Language & Translation Notes
The Holiness Code’s literary architecture. Leviticus 17-26 is universally recognized in critical scholarship as a distinct literary unit, conventionally called the Holiness Code (German Heiligkeitsgesetz, abbreviated H or HC). Its distinguishing features: (1) the refrain “I am the LORD” or “I the LORD your God am holy” recurring dozens of times across the ten chapters (most concentrated in Lev 19, where the refrain occurs sixteen times); (2) consistent address to the whole Israelite community (not the priests-only address of the earlier sacrificial-and-purity chapters); (3) the imperative that the people’s holiness must mirror the LORD’s holiness (“Ye shall be holy: for I the LORD your God am holy,” Leviticus 19:2↗, picked up at 1 Peter 1:15–16↗); (4) sustained attention to social ethics (fair weights, paid wages, gleaning provisions for the poor, kindness to the sojourner) and to sexual ethics (Lev 18, 20) as expressions of holiness. The chapter at hand opens the unit by extending the blood-and-altar discipline of Lev 1-16 from the priesthood outward to the people; the rest of the Holiness Code continues this extension across many domains of communal life.
Lev 17:11 and the theology of substitutionary atonement. Leviticus 17:11’s blood-equals-life-equals-atonement formula is the OT’s single most-quoted single verse in Christian sacrificial-atonement theology. The verse’s structure is precise: the nefesh of the flesh IS in the blood; the LORD HAS GIVEN the blood ON the altar TO ATONE FOR the nefesh of the worshipper. The substitutionary logic is internal to the verse itself: a life (the animal’s, manifest in blood) is given on the altar for a life (the worshipper’s, threatened by sin). Standard rabbinic and Christian commentary alike recognize 17:11 as the chapter’s theological heart; the verse is the explanatory grammar that makes the rest of the sacrificial system intelligible.
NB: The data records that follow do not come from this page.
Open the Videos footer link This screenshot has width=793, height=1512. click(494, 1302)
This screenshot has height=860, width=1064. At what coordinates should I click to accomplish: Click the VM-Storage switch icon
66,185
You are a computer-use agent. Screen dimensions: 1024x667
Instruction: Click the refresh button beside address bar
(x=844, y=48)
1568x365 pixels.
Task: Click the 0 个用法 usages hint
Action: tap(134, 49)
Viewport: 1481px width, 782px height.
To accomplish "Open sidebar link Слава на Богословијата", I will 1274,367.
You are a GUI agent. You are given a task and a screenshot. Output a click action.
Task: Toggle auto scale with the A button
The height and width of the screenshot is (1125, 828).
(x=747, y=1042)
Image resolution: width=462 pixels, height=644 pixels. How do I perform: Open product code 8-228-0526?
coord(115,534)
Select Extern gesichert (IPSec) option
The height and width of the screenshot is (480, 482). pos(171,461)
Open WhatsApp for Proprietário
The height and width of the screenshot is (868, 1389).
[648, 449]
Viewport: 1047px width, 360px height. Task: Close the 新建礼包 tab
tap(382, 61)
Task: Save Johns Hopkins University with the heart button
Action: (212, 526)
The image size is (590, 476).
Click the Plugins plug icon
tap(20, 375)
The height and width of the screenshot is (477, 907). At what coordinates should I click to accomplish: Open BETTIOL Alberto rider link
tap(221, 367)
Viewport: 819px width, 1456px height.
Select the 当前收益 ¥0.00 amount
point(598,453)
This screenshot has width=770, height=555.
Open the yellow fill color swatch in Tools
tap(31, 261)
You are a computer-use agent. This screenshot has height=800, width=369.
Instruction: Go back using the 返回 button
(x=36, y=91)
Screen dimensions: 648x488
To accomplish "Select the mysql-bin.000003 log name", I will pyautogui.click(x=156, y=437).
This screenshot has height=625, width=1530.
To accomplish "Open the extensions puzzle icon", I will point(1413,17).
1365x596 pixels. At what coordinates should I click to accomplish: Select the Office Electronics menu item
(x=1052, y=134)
The verse is echoed structurally at Hebrews 9:22↗ (“almost all things are by the law purged with blood; and without shedding of blood is no remission”), at 1 John 1:7↗ (“the blood of Jesus Christ his Son cleanseth us from all sin”), and at Revelation 5:9↗ (“for thou wast slain, and hast redeemed us to God by thy blood”). The chapter installs the OT’s atonement-grammar; the NT applies it to Christ’s blood.
The Jerusalem Council and the binding-on-Gentiles question. Acts 15’s Jerusalem Council selected four prohibitions for Gentile converts: idols, fornication, strangled meat, blood. Three of the four trace directly to Leviticus 17-18; the fourth (idols) is the broad OT-throughout prohibition. The Council’s selection appears to track the OT’s category of laws binding on resident foreigners (the ger, ) — laws that Lev 17-18 explicitly extend to non-Israelites within the camp. The Council’s interpretive move is not to abrogate the Holiness Code but to apply its already-existing universal-scope provisions to the new mixed Jewish-Gentile community. The chapter at hand is one of the source-chapters that shaped the Council’s selection.